- Country: United States
- Language: English
- Genres: Horror, Short story

Publication
- Published in: Ubris
- Publisher: University of Maine
- Media type: Print (literary journal)
- Publication date: 1968

= Here There Be Tygers (1968 short story) =

"Here There Be Tygers" is a horror short story by Stephen King. It was originally published in the spring 1968 issue of Ubris magazine, and collected in King's Skeleton Crew in 1985.

This story follows a third-grader who discovers a tiger lurking in his school bathroom. Written by King when he was in high school, the story is one of his first published works. Literary critics noted the presence of social determinism and hints of surrealism in the story, while others saw neither deep meaning nor symbolism in the work. In 2010, the story was adapted into a short film.

== Plot ==
During class, third-grader Charles needs to use the bathroom. His teacher, Miss Bird, humiliates him by publicly clarifying whether he needs to urinate, and allows him to leave. Entering the bathroom and looking around the corner, Charles sees a tiger lying on the floor. He stands at the door, too afraid to enter. Eventually, a child named Kenny Griffen approaches him. Charles warns him about the danger, but he does not believe him and goes into the toilet. Charles expects screams, but hears nothing. Entering the room again, he discovers Kenny’s torn shirt. Charles decides to relieve himself in the sink, which Miss Bird finds him doing. Charles tells the teacher not to enter the bathroom, but Miss Bird does not listen to him and goes around the corner to find Kenny. Charles returns to class, leaving Miss Bird with the tiger.

== Publication ==
As Stephen King noted in the foreword to Skeleton Crew, this is one of the first stories King ever wrote. It was written when King was a high school student.

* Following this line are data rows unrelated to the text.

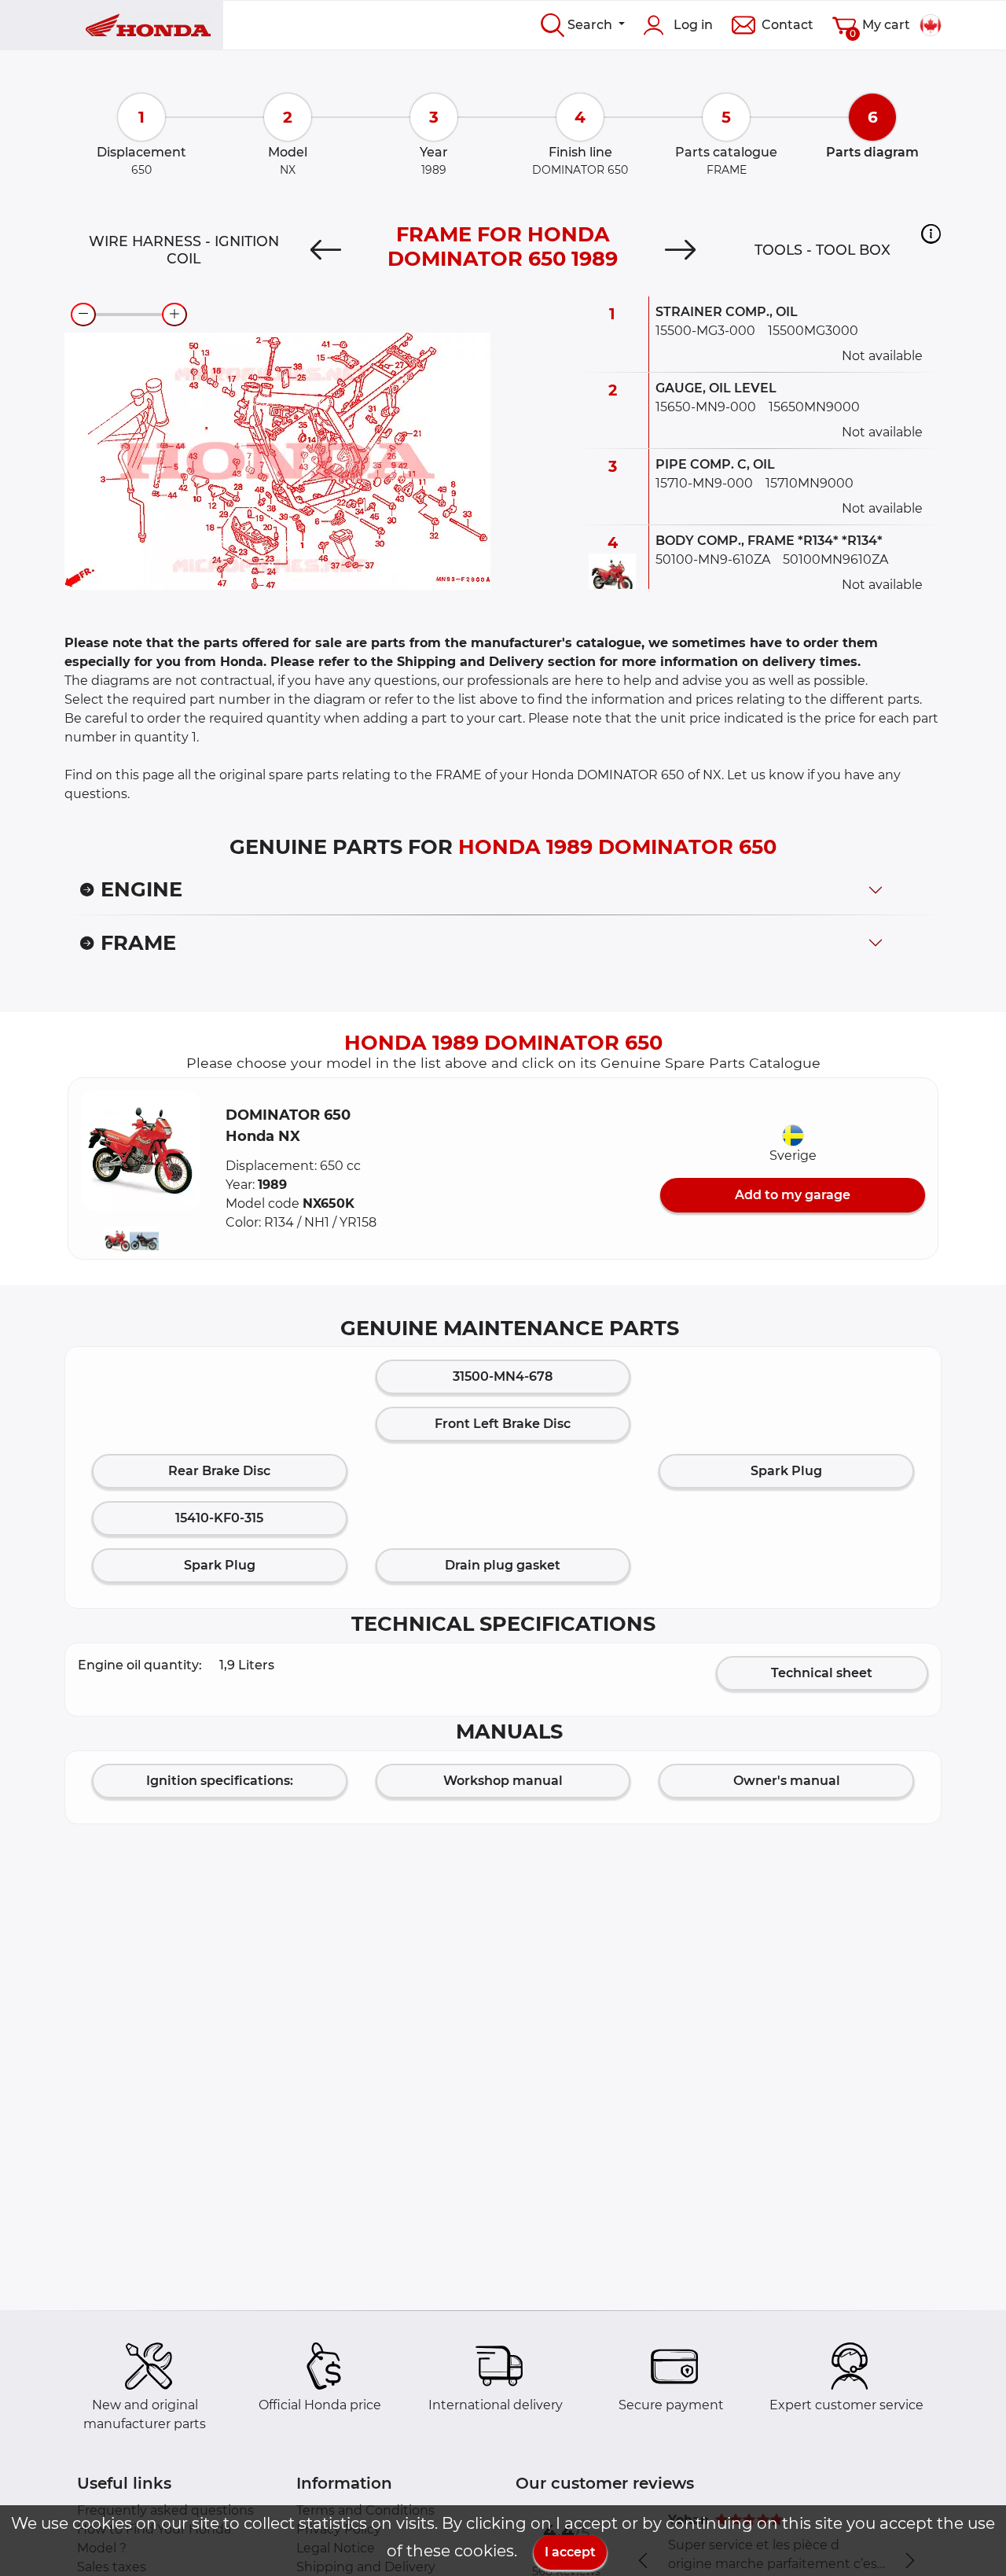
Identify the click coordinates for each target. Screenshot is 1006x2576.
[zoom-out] (83, 314)
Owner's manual (786, 1780)
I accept (570, 2552)
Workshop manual (503, 1780)
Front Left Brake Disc (503, 1423)
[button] (931, 233)
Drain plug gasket (502, 1565)
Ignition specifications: (219, 1780)
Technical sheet (821, 1672)
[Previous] (325, 250)
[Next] (680, 250)
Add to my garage (792, 1194)
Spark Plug (786, 1470)
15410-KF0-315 (219, 1518)
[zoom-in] (174, 314)
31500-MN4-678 (503, 1376)
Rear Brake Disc (219, 1470)
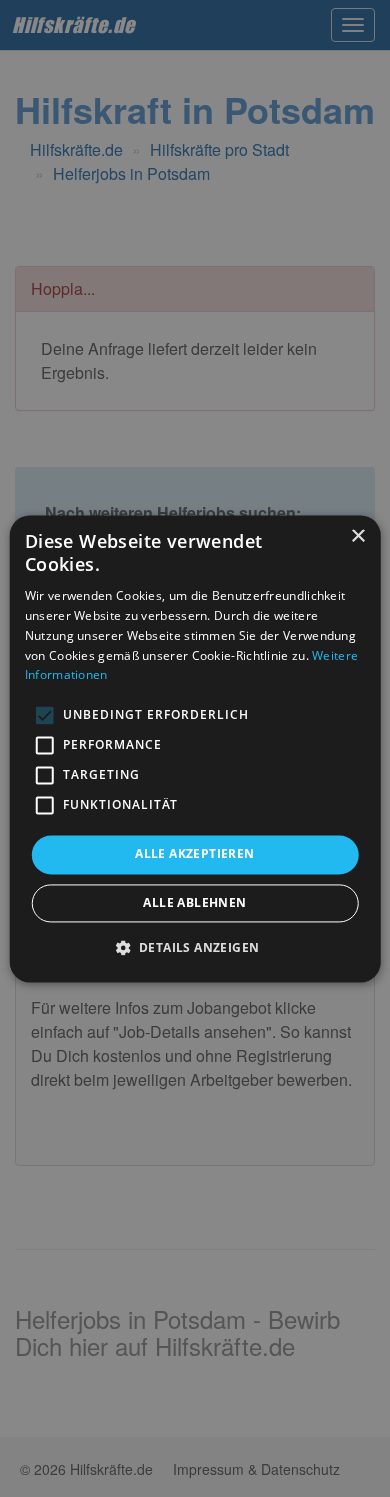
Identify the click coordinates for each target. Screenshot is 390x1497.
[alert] (195, 748)
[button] (195, 947)
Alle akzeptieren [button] (194, 854)
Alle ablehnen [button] (194, 902)
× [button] (357, 536)
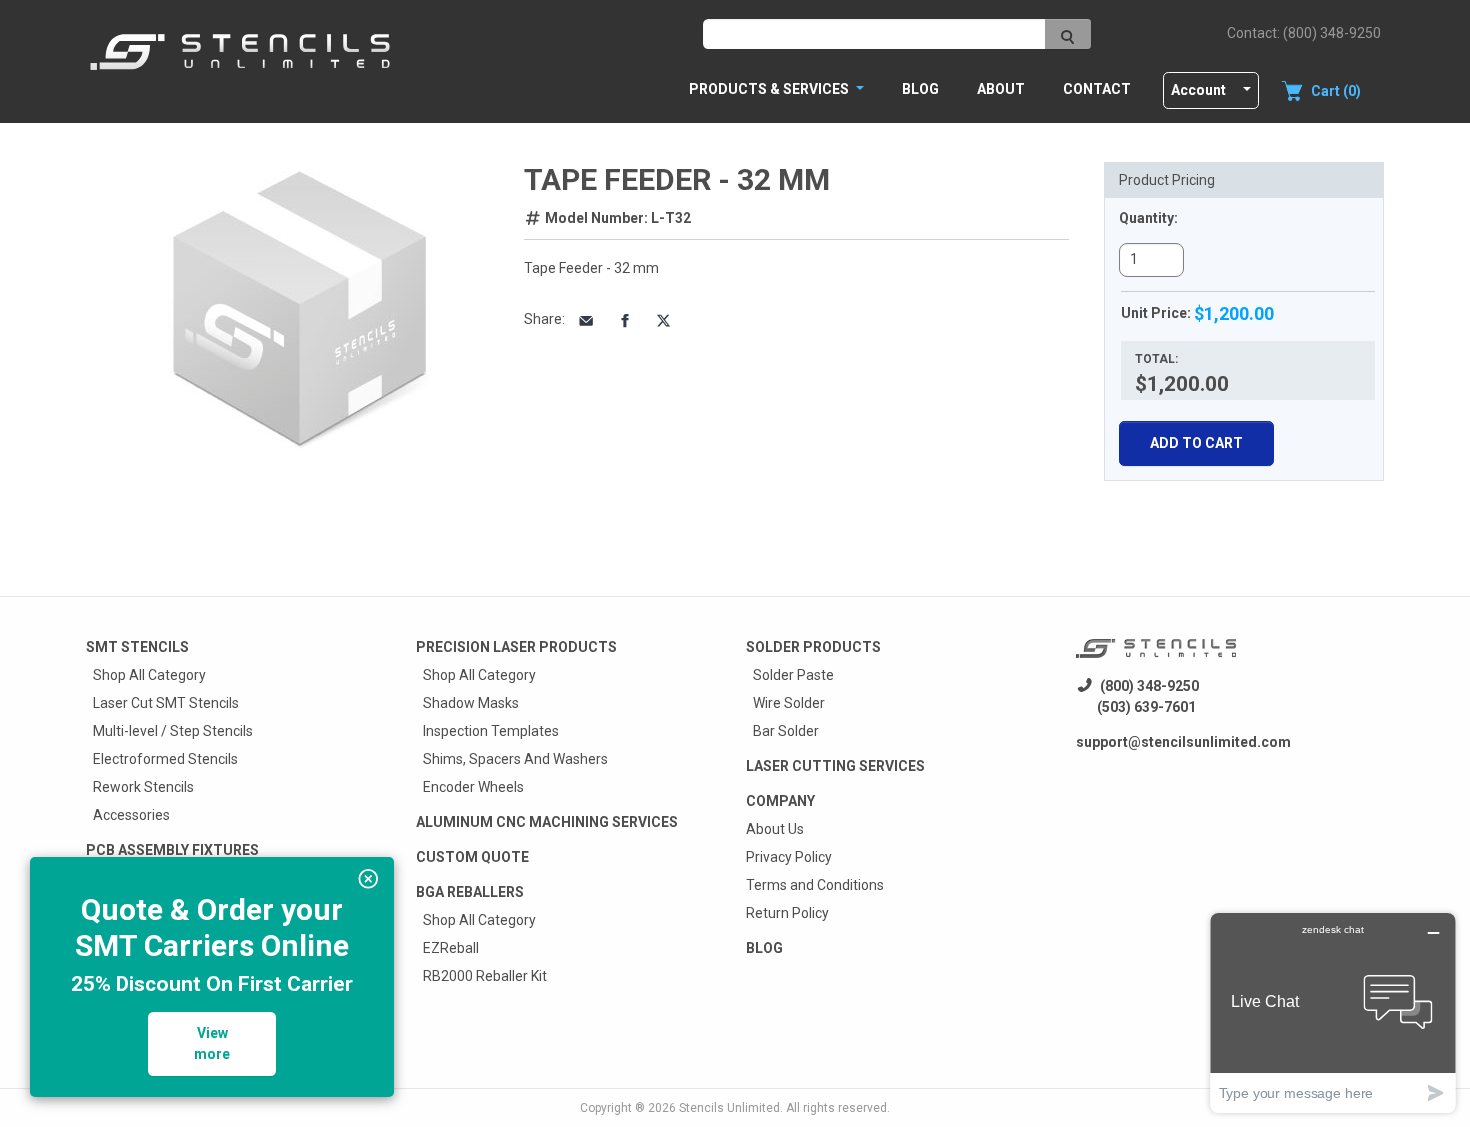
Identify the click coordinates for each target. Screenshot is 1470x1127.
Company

The title references the phrases used by medieval cartographers when they put warnings on unexplored portions of their maps. The phrase was also used in King's later story "The Reploids." In the film version of King's novel The Dark Half, the story Thad's mother looks at is a copy of this story.

== Adaptation ==
On October 31, 2024, an animated short film based on the short story, titled Lily premiered, directed and narrated by Kate Siegel with music by The Newton Brothers and designed and animated by Pete Scalzitti. The short changes the names of the characters Charles and Miss Bird to Robert and Miss Sidley, respectively. It removes the character Kenny Griffin, but includes a female student named Rhoda. Additionally, the tiger is given the name Lily due to the name around her collar.